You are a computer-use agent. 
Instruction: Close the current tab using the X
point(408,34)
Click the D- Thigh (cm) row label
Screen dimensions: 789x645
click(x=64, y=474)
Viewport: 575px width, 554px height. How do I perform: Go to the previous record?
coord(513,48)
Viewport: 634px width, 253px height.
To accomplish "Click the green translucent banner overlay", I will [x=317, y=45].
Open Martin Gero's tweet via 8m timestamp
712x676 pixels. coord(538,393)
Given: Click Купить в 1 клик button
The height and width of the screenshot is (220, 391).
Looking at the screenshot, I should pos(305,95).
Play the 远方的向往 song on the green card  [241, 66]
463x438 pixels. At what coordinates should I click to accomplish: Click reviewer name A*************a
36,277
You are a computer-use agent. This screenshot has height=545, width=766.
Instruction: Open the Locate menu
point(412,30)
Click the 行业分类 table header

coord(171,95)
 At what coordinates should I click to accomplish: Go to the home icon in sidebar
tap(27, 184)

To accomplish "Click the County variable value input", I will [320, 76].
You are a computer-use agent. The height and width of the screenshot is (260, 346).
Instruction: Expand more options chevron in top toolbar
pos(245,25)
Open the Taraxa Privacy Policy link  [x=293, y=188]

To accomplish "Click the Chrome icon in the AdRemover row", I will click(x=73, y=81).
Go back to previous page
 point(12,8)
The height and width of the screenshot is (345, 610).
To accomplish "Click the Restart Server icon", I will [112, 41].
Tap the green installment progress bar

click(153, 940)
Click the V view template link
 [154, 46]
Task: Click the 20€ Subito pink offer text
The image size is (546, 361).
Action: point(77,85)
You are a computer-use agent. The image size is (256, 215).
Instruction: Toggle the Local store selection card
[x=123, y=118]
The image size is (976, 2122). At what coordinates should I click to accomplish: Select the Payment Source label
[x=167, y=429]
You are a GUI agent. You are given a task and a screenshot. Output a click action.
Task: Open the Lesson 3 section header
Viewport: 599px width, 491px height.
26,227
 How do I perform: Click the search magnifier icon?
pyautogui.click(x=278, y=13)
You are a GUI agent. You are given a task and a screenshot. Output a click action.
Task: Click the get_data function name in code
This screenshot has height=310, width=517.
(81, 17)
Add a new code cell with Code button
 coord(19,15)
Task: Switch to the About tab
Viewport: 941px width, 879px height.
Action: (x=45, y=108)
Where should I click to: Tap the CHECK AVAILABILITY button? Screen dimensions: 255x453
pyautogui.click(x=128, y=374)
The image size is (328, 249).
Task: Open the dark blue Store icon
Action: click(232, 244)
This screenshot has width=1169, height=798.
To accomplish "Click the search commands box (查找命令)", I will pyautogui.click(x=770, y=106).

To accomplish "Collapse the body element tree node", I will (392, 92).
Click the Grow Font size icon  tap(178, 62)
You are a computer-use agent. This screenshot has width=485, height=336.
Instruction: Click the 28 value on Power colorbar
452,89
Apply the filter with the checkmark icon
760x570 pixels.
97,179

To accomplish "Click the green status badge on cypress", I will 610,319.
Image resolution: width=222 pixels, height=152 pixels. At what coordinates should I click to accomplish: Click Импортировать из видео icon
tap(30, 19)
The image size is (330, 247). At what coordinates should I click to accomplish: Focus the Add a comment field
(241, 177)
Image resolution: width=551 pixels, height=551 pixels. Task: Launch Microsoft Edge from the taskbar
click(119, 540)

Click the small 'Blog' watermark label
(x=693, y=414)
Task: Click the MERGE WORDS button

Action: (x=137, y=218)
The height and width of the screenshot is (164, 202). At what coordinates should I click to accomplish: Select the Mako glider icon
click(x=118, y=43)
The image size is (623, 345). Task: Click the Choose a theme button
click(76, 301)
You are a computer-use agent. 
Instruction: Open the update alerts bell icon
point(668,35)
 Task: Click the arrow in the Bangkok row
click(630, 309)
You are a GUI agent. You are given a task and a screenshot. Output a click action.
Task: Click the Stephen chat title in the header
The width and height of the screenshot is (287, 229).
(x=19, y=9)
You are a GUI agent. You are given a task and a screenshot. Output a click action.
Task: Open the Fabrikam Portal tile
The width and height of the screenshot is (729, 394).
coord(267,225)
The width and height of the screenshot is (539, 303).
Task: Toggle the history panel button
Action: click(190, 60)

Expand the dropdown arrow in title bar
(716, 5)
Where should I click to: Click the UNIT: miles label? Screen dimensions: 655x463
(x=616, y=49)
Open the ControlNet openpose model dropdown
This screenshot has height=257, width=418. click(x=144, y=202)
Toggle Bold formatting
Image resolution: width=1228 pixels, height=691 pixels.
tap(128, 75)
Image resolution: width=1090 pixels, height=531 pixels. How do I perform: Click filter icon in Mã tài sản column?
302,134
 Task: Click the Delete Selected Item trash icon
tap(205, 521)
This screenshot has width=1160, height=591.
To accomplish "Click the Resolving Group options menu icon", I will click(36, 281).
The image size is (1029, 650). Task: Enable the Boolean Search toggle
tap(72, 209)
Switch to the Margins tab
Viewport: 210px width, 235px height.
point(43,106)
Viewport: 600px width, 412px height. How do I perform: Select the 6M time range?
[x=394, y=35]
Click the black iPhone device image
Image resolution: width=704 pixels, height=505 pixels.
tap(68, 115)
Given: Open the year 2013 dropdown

——————

HOW TO COMPLETE THIS TASK:
Please return only the lines from the one that contains "Switch to the Margins tab" through the final line of the entries, each exactly as written.

THE COMPLETED TASK:
Switch to the Margins tab
Viewport: 210px width, 235px height.
point(43,106)
Viewport: 600px width, 412px height. How do I perform: Select the 6M time range?
[x=394, y=35]
Click the black iPhone device image
Image resolution: width=704 pixels, height=505 pixels.
tap(68, 115)
Given: Open the year 2013 dropdown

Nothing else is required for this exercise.